_Actions to take_:
a – In the blog post about emotional overload, what drink did the writer consume in large amounts?
b – Echo the blog post about emotional overload, everything from "Emotional overload" down to "friend, mother etc.", without changing a word.
c – Write what comes next in the blog post about emotional overload, picking up after its final sentence.

_Text for analysis_:
BEGIN

Friday, November 4, 2011

Emotional overload

I am so freaking emotional it is unbelievable and it is really uncomfortable for me.  Jesus the drama.  Drama! And all of my own making!  I don't want to be too full-on about this but you need to understand that I have been running a pretty drama-free life for myself for many years.  I avoided conflict, didn't cry that often, had a good relationship with myself and loving relationships with others that I worked really hard on keeping smooth.  Mr D and I communicate really well, openly and honestly and lovingly, and very rarely fight.  I try very hard to be a good daughter, sister, friend, mother etc.

The only problem was just a little drinking issue.  I drank lots and lots of wine.  And it was running away with me, I was heading in a terrible direction, into a serious drinking problem that would be nothing but disastrous for all around me.   So, Mrs D, good strong person that you are with a very well-run life.  How about you give up the sauce now you're 40 and steer your life in a different direction?

END

_Available data_:
BEGIN

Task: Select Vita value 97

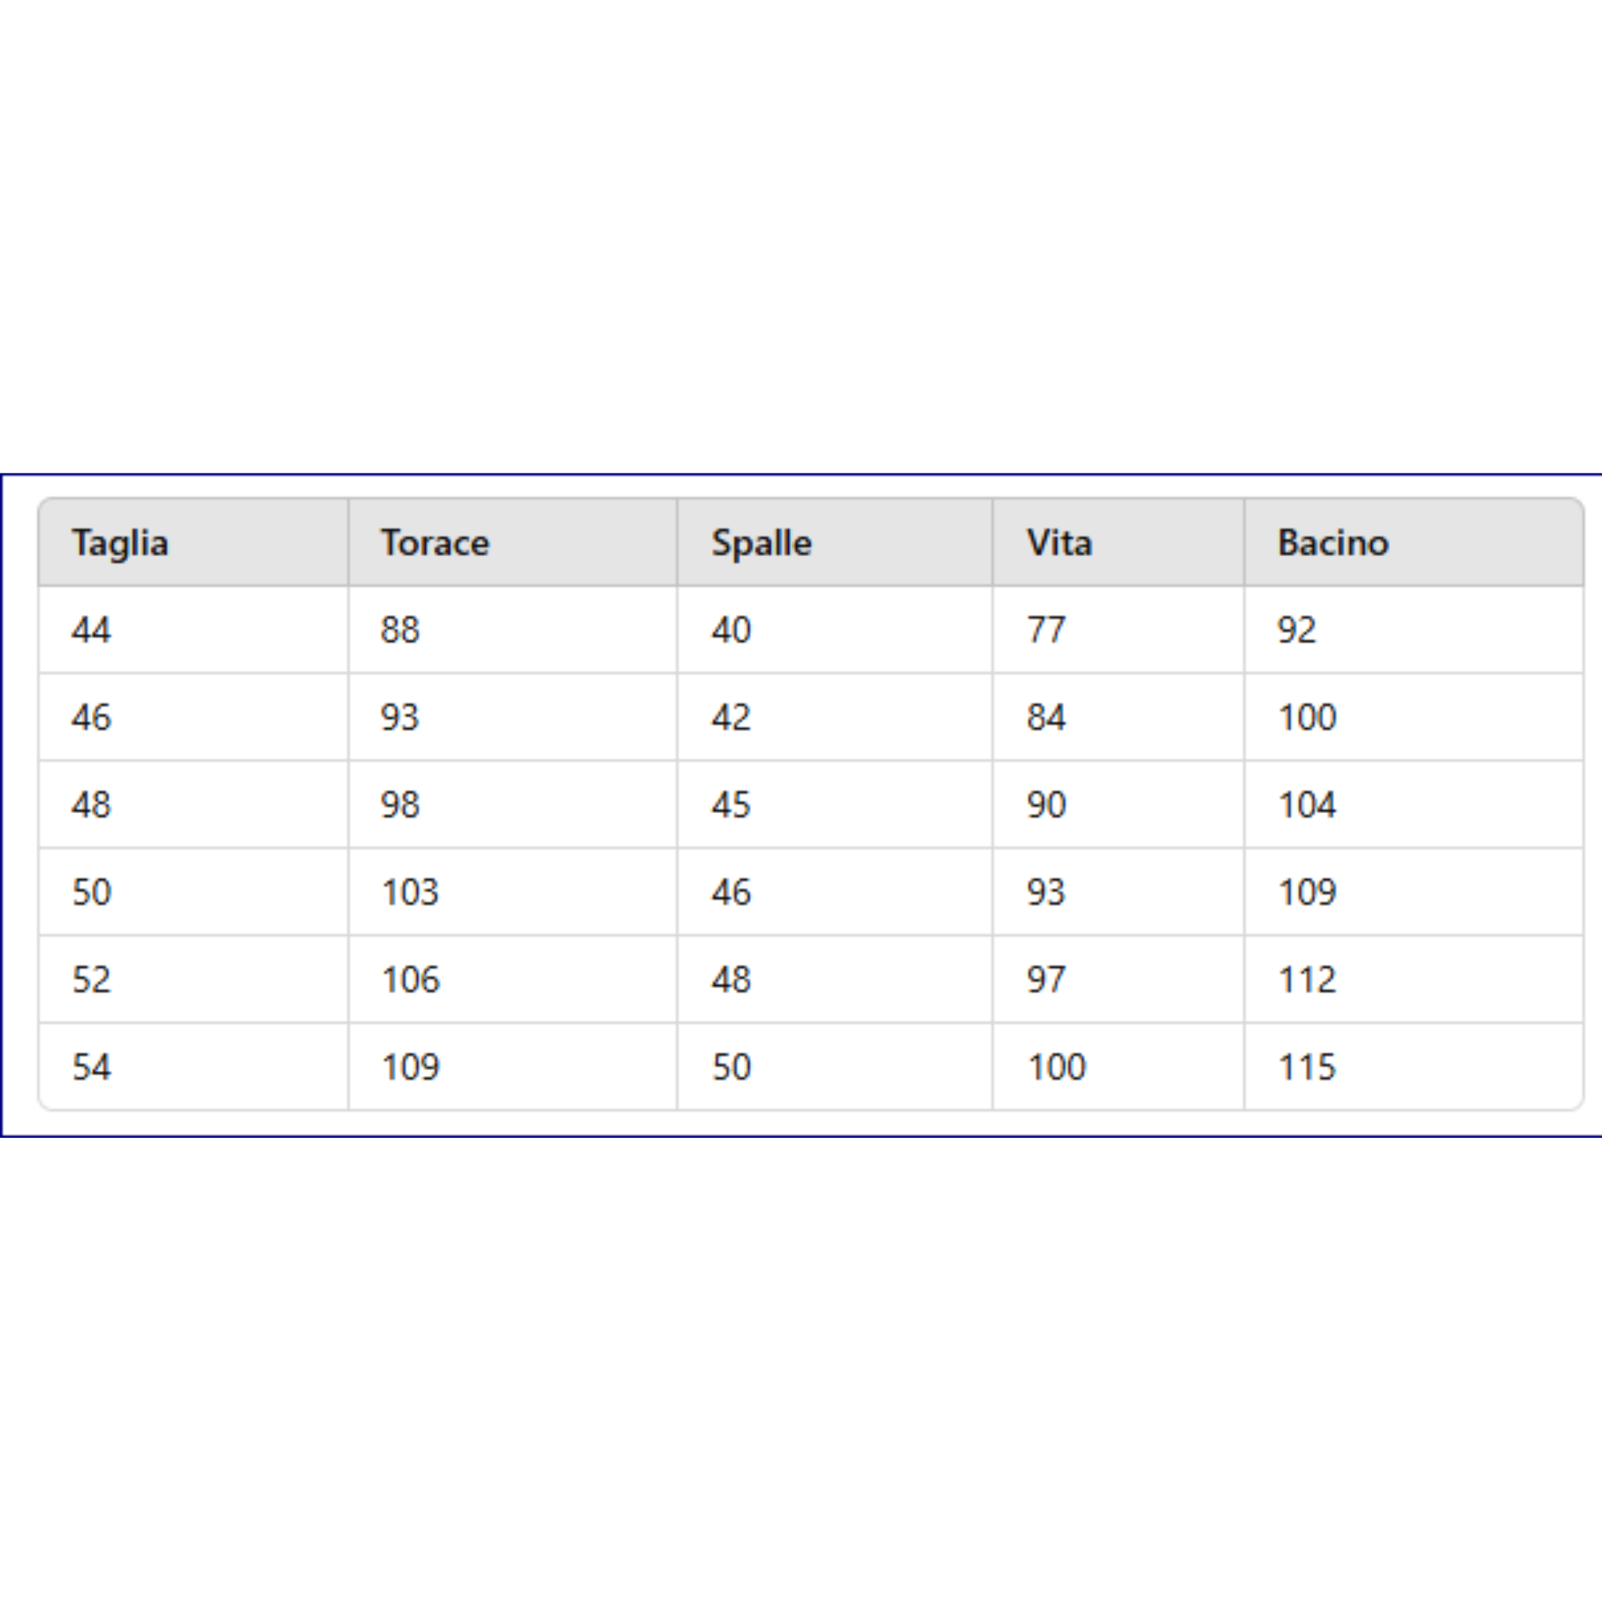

END

_Solved problems_:
a – Wine.

b –
Emotional overload

I am so freaking emotional it is unbelievable and it is really uncomfortable for me.  Jesus the drama.  Drama! And all of my own making!  I don't want to be too full-on about this but you need to understand that I have been running a pretty drama-free life for myself for many years.  I avoided conflict, didn't cry that often, had a good relationship with myself and loving relationships with others that I worked really hard on keeping smooth.  Mr D and I communicate really well, openly and honestly and lovingly, and very rarely fight.  I try very hard to be a good daughter, sister, friend, mother etc.

c –
Done! I said.  Made the big step.  Knew that it would be physically difficult, changing habits and all the rest of it.  But I had absolutely no idea how hard it was going to be emotionally.  I thought the drinking was just a habit that had gone too far, a physical addiciton that was starting affecting me negatively because it was too heavy.

But jeepers.  I am a different woman.  I seriously am.  I cry all the time.  My-self image has been rocked to it's core.  I feel shaky.  Before giving up the sauce I thought I was fine, but lately I've been feeling like a boring loser, stuck at home with a wobbly tummy and no value. 

And worse, I've been so focused on myself I neglected a friend and upset her.  Once I discovered what I'd done I raced round to her house mortified and apologised for what I'd done Drama drama.  I hate that kind of bloody drama.

And I've been exploding on Mr D, even stormed out of the bedroom the other night and attempted to sleep on the sofa!  Bloody hell, who is this woman!  This. is. not. like. me. 

This is all very unexpected and unwelcome I must say.

Now I must away to a wedding and then to host four girlfriends for the weekend.  Sigh.  Cheer up Mrs D for fucks sake!



  1. I'm sorry to hear you are having a rough time of it. Sending you lots of hugs.

  2. Dear Mrs D, don't worry, this is normal (for an alcoholic :) )It will pass as long as you don't drink.

    Think of it as a healing crisis.

    This is the stuff the alcohol was suppressing. Alcoholism is not just a physical addiction, it is a mental, emotional and spiritual illness. The drink is just a symptom.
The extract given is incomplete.